§ **Exercise description**: Because the material must match the original, reproduce every line of it exactly.

§ **Data provided**:
*** Block opens ***

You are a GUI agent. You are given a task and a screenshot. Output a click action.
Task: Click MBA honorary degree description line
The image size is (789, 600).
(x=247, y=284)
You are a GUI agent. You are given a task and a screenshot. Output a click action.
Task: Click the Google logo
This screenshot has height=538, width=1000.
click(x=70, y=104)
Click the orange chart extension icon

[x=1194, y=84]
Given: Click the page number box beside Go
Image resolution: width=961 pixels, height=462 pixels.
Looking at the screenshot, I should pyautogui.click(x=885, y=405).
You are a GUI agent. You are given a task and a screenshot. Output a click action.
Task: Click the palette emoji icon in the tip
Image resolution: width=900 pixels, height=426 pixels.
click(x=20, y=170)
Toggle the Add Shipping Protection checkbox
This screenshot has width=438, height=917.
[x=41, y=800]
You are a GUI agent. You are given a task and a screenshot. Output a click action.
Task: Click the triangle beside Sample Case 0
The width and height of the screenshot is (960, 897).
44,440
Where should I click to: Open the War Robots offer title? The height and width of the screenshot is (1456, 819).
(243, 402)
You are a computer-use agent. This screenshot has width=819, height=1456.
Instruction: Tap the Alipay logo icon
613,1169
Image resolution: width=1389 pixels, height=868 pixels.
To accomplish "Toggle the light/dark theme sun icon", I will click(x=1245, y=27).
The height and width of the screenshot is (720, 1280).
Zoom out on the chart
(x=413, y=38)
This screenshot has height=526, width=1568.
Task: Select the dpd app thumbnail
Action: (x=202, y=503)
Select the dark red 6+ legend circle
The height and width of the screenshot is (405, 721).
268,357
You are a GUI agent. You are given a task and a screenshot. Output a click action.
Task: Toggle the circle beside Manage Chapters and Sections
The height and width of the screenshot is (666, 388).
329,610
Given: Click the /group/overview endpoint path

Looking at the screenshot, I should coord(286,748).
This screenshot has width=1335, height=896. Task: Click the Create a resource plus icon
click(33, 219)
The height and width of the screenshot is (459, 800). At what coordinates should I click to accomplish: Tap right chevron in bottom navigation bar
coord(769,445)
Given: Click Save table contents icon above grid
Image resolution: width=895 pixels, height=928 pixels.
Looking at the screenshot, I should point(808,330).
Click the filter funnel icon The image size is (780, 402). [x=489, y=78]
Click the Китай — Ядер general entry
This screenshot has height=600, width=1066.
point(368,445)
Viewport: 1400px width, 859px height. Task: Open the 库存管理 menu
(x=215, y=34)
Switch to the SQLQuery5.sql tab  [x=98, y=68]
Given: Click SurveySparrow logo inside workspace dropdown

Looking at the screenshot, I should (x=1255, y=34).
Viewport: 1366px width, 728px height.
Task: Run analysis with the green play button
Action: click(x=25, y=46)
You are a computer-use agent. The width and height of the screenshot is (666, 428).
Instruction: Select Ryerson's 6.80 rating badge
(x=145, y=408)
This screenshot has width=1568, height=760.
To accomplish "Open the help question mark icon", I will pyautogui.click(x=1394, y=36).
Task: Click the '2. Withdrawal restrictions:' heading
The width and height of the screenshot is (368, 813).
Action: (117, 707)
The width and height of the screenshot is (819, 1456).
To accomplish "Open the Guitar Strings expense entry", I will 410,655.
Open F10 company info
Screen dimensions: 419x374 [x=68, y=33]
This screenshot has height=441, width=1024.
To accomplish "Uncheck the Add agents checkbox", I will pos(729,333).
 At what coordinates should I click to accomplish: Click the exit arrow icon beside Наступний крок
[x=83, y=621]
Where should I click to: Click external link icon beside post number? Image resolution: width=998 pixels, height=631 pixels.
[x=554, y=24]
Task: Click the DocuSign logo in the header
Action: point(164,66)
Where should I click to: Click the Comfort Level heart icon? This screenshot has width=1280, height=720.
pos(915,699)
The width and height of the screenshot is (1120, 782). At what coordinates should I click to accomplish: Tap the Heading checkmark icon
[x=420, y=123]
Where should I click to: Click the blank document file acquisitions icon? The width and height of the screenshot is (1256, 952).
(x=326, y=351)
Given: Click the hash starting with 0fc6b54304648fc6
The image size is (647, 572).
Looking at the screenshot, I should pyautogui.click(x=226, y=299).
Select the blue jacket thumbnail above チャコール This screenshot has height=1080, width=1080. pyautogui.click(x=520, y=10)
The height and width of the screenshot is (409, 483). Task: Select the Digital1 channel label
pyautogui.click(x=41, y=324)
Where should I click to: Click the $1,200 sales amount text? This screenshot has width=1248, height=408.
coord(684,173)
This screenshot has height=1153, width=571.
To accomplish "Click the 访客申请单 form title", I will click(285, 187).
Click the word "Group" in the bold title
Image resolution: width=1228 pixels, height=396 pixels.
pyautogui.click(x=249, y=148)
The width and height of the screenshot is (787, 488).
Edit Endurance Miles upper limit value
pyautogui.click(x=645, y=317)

*** Block closes ***

§ **Exercise answer**:
You are a GUI agent. You are given a task and a screenshot. Output a click action.
Task: Click MBA honorary degree description line
The image size is (789, 600).
(x=247, y=284)
You are a GUI agent. You are given a task and a screenshot. Output a click action.
Task: Click the Google logo
This screenshot has height=538, width=1000.
click(x=70, y=104)
Click the orange chart extension icon

[x=1194, y=84]
Given: Click the page number box beside Go
Image resolution: width=961 pixels, height=462 pixels.
Looking at the screenshot, I should pyautogui.click(x=885, y=405).
You are a GUI agent. You are given a task and a screenshot. Output a click action.
Task: Click the palette emoji icon in the tip
Image resolution: width=900 pixels, height=426 pixels.
click(x=20, y=170)
Toggle the Add Shipping Protection checkbox
This screenshot has width=438, height=917.
[x=41, y=800]
You are a GUI agent. You are given a task and a screenshot. Output a click action.
Task: Click the triangle beside Sample Case 0
The width and height of the screenshot is (960, 897).
44,440
Where should I click to: Open the War Robots offer title? The height and width of the screenshot is (1456, 819).
(243, 402)
You are a computer-use agent. This screenshot has width=819, height=1456.
Instruction: Tap the Alipay logo icon
613,1169
Image resolution: width=1389 pixels, height=868 pixels.
To accomplish "Toggle the light/dark theme sun icon", I will click(x=1245, y=27).
The height and width of the screenshot is (720, 1280).
Zoom out on the chart
(x=413, y=38)
This screenshot has height=526, width=1568.
Task: Select the dpd app thumbnail
Action: (x=202, y=503)
Select the dark red 6+ legend circle
The height and width of the screenshot is (405, 721).
268,357
You are a GUI agent. You are given a task and a screenshot. Output a click action.
Task: Toggle the circle beside Manage Chapters and Sections
The height and width of the screenshot is (666, 388).
329,610
Given: Click the /group/overview endpoint path

Looking at the screenshot, I should coord(286,748).
This screenshot has width=1335, height=896. Task: Click the Create a resource plus icon
click(33, 219)
The height and width of the screenshot is (459, 800). At what coordinates should I click to accomplish: Tap right chevron in bottom navigation bar
coord(769,445)
Given: Click Save table contents icon above grid
Image resolution: width=895 pixels, height=928 pixels.
Looking at the screenshot, I should point(808,330).
Click the filter funnel icon The image size is (780, 402). [x=489, y=78]
Click the Китай — Ядер general entry
This screenshot has height=600, width=1066.
point(368,445)
Viewport: 1400px width, 859px height. Task: Open the 库存管理 menu
(x=215, y=34)
Switch to the SQLQuery5.sql tab  [x=98, y=68]
Given: Click SurveySparrow logo inside workspace dropdown

Looking at the screenshot, I should (x=1255, y=34).
Viewport: 1366px width, 728px height.
Task: Run analysis with the green play button
Action: click(x=25, y=46)
You are a computer-use agent. The width and height of the screenshot is (666, 428).
Instruction: Select Ryerson's 6.80 rating badge
(x=145, y=408)
This screenshot has width=1568, height=760.
To accomplish "Open the help question mark icon", I will pyautogui.click(x=1394, y=36).
Task: Click the '2. Withdrawal restrictions:' heading
The width and height of the screenshot is (368, 813).
Action: (117, 707)
The width and height of the screenshot is (819, 1456).
To accomplish "Open the Guitar Strings expense entry", I will 410,655.
Open F10 company info
Screen dimensions: 419x374 [x=68, y=33]
This screenshot has height=441, width=1024.
To accomplish "Uncheck the Add agents checkbox", I will pos(729,333).
 At what coordinates should I click to accomplish: Click the exit arrow icon beside Наступний крок
[x=83, y=621]
Where should I click to: Click external link icon beside post number? Image resolution: width=998 pixels, height=631 pixels.
[x=554, y=24]
Task: Click the DocuSign logo in the header
Action: point(164,66)
Where should I click to: Click the Comfort Level heart icon? This screenshot has width=1280, height=720.
pos(915,699)
The width and height of the screenshot is (1120, 782). At what coordinates should I click to accomplish: Tap the Heading checkmark icon
[x=420, y=123]
Where should I click to: Click the blank document file acquisitions icon? The width and height of the screenshot is (1256, 952).
(x=326, y=351)
Given: Click the hash starting with 0fc6b54304648fc6
The image size is (647, 572).
Looking at the screenshot, I should pyautogui.click(x=226, y=299).
Select the blue jacket thumbnail above チャコール This screenshot has height=1080, width=1080. pyautogui.click(x=520, y=10)
The height and width of the screenshot is (409, 483). Task: Select the Digital1 channel label
pyautogui.click(x=41, y=324)
Where should I click to: Click the $1,200 sales amount text? This screenshot has width=1248, height=408.
coord(684,173)
This screenshot has height=1153, width=571.
To accomplish "Click the 访客申请单 form title", I will click(285, 187).
Click the word "Group" in the bold title
Image resolution: width=1228 pixels, height=396 pixels.
pyautogui.click(x=249, y=148)
The width and height of the screenshot is (787, 488).
Edit Endurance Miles upper limit value
pyautogui.click(x=645, y=317)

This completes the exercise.